Kimberley Tran (M.A.); Brett J Skinner (Ph.D.)

Introduction

In the Canadian health technology assessment (HTA) process, drugs are evaluated for clinical and cost-effectiveness following Health Canada marketing approval. Usually, each drug indication is evaluated by HTA bodies individually in line with the specific indication granted by Health Canada. However, when a cancer drug is reviewed for its initial indication, HTA evaluators are not fully able to assess the future additional benefits that accrue from successive approved indications. Subsequently, at the payer level, the discussion and review is focused more around price rather than value.  Many cancer drugs are approved for multiple indications over the course of their product life-cycle. The next generation of cancer therapies, especially immuno-oncology treatments, are being studied for multiple indications.  The expanded utility provided by cancer drugs is not fully captured in the HTA process.

Objective

Empirically demonstrate the utility-expansion that occurs over the product life-cycle of health technology by use of a case study focused on new cancer drugs in Canada, and discuss how the HTA process can be enhanced to consider the value of the utility-expansion.

-*-*-

**Problem set**
(a) Condense the paragraph of the text on health technology assessment of cancer drugs that begins "In the Canadian health technology assessment (HTA) process" into a bulleted list that keeps its main facts.
(b) Answer each question from the text on health technology assessment of cancer drugs:
(i) What must a drug receive before it is evaluated in the Canadian HTA process?
(ii) Which type of next-generation cancer therapy is singled out as being studied for multiple indications?
(iii) What is the focus of the case study described in the objective?
(c) Write a continuation of the text on health technology assessment of cancer drugs, beginning after its final sentence.
The data that follow come from a different source than the text on health technology assessment of cancer drugs.

**Collected material**
-*-*-

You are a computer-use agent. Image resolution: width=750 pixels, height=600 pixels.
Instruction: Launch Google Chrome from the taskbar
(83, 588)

-*-*-

**Answer list**
(a)
- In Canada, HTA bodies assess drugs for clinical and cost-effectiveness after Health Canada grants marketing approval.
- Each indication is usually assessed separately, matching the specific indication Health Canada granted.
- When a cancer drug's initial indication is assessed, evaluators cannot fully account for the added benefits of later approved indications.
- As a result, payer-level discussion centers on price rather than value.
- Many cancer drugs gain several indications over their product life-cycle.
- Next-generation cancer therapies, particularly immuno-oncology treatments, are under study for multiple indications.
- The HTA process does not fully capture the expanded utility that cancer drugs provide.

(b)
(i) Health Canada marketing approval.
(ii) Immuno-oncology treatments.
(iii) New cancer drugs in Canada.

(c)
Data

Clinical trial data of the drugs examined in the analysis derive from each drug’s product monographs, Health Canada, the Canadian Cancer Society, Statistics Canada and the U.S. Food and Drug Administration (FDA).

Results

The study identified 11 cancer drugs approved in Canada during 2004-2014 which were subsequently approved for 22 additional cancer indications. The annual potential economic value from the utility-expansion provided by these cancer drugs is an estimated $1.9 billion to $8.4 billion in 2015.

Conclusions

Utility-expansion is evidenced in a number cancer drugs that are approved in Canada for multiple cancer indications.  HTA evaluations of new cancer drugs that can respond to the utility-expansion occurring over the product life-cycle would lead to reimbursement recommendations that are more optimal in maximizing health and economic returns from the adoption of the new health technologies.